> Problem details:
The line containing "Open the JAKE UDELL pill" and every line after it to the end of the records: set those down exactly, without any pictures.
----
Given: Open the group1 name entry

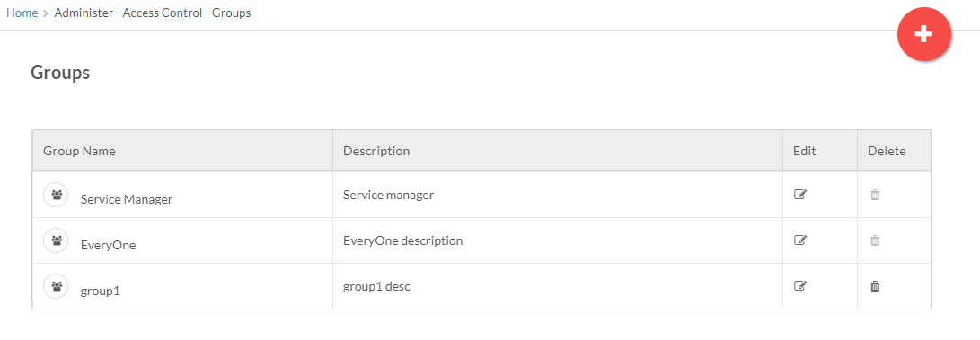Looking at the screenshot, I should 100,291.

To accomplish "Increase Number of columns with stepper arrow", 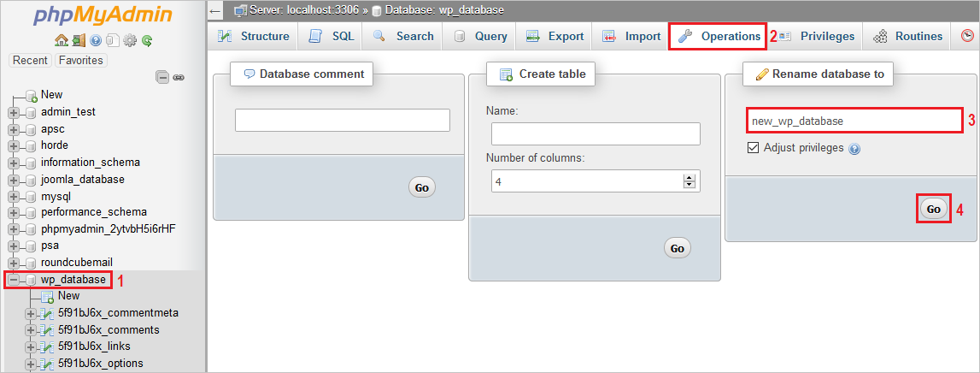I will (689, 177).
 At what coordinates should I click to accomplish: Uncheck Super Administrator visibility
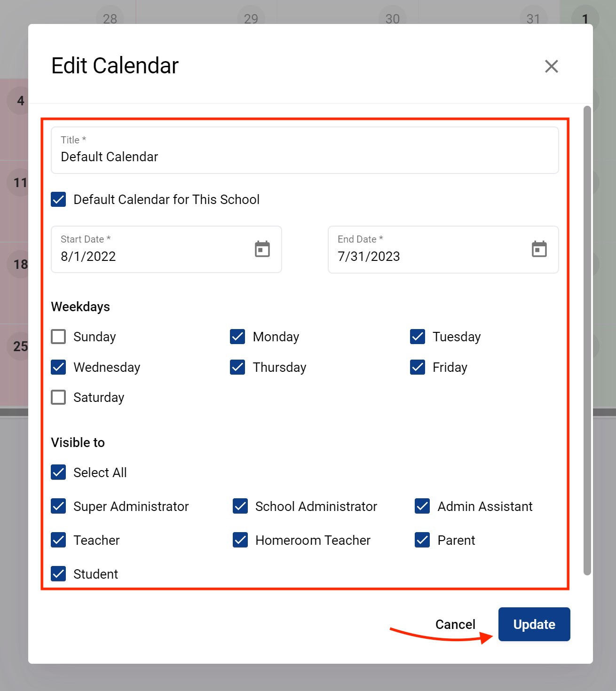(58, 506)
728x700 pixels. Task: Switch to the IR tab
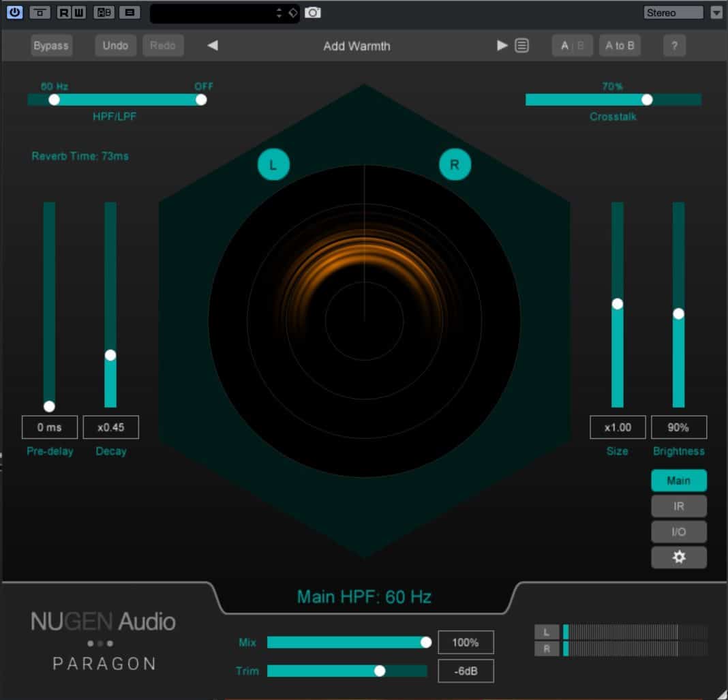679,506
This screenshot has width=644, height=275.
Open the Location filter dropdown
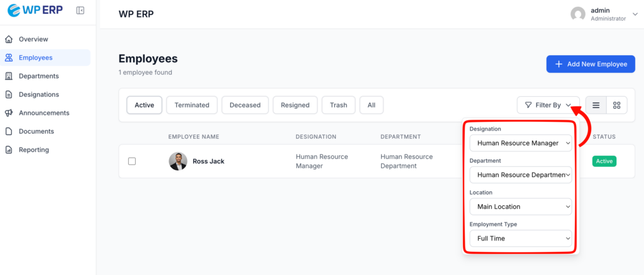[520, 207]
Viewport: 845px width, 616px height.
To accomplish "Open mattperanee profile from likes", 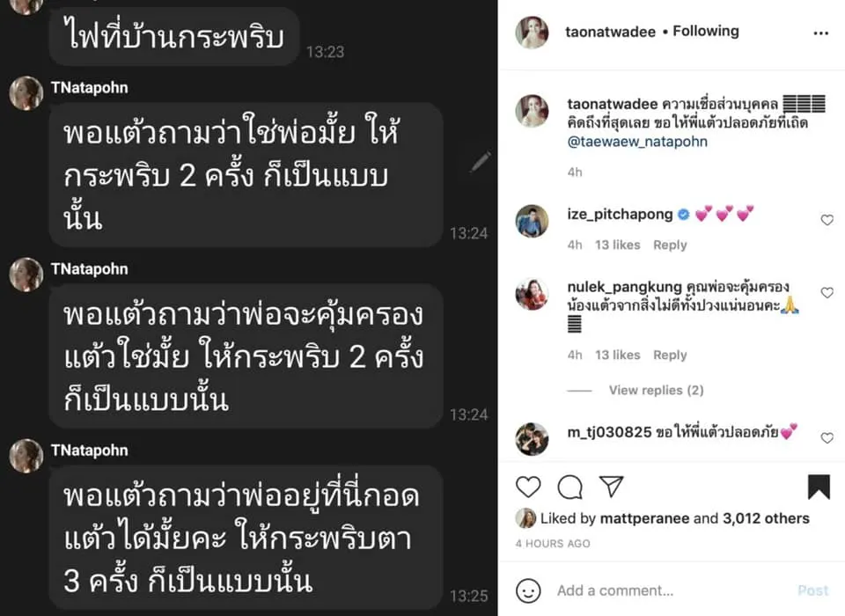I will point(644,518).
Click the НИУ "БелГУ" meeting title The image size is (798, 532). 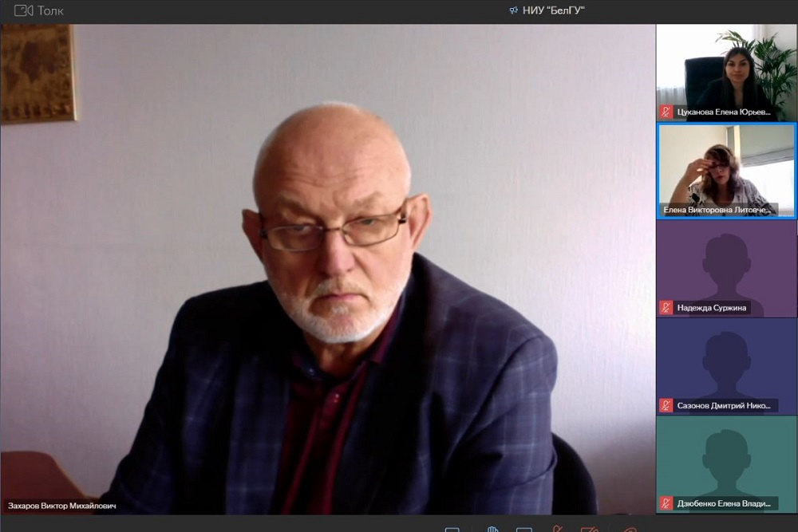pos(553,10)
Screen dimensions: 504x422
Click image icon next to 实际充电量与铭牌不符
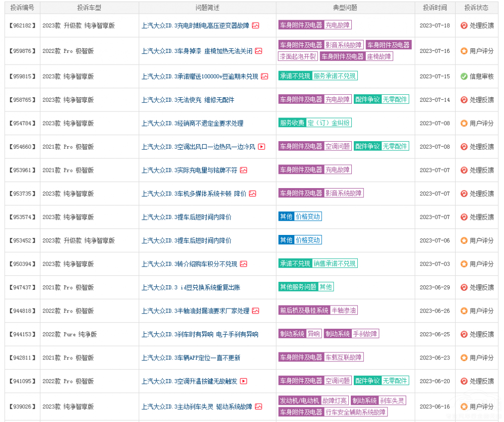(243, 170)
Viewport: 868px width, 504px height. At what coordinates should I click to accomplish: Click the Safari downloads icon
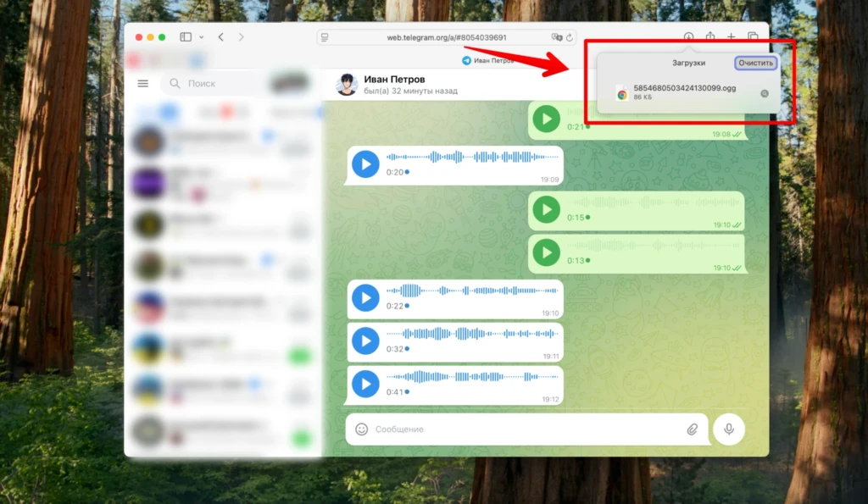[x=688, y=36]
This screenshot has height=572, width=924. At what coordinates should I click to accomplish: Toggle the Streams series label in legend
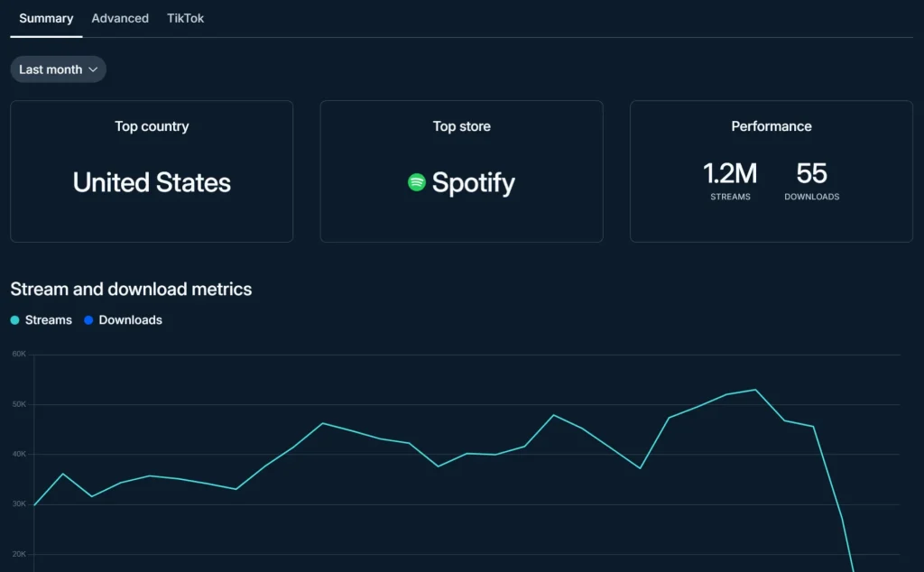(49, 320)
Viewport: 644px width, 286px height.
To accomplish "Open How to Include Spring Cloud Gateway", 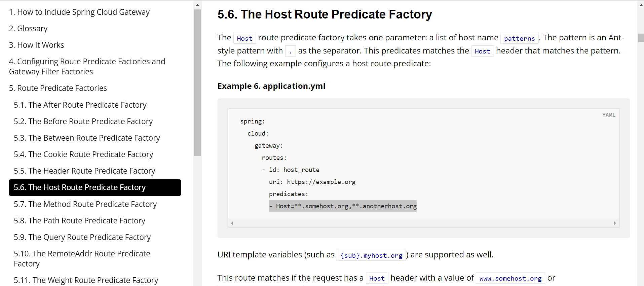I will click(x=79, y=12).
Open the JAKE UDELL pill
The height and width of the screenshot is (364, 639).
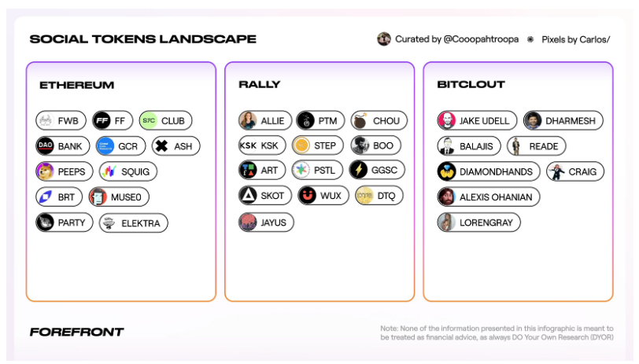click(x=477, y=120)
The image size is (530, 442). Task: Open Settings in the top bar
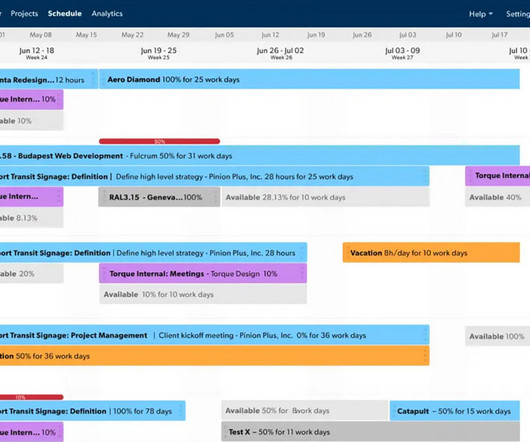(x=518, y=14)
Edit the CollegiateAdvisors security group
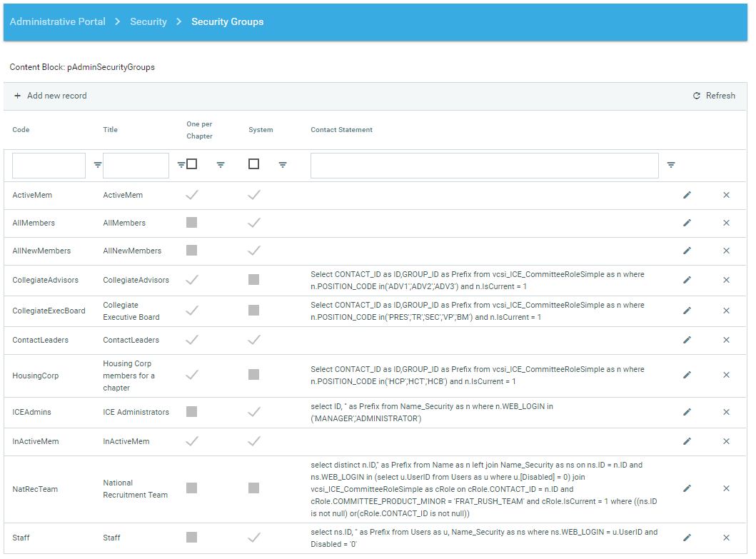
----
> Written solution:
Open the JAKE UDELL pill
The height and width of the screenshot is (364, 639).
click(x=477, y=120)
The image size is (530, 442). Task: Open Settings in the top bar
(x=518, y=14)
Edit the CollegiateAdvisors security group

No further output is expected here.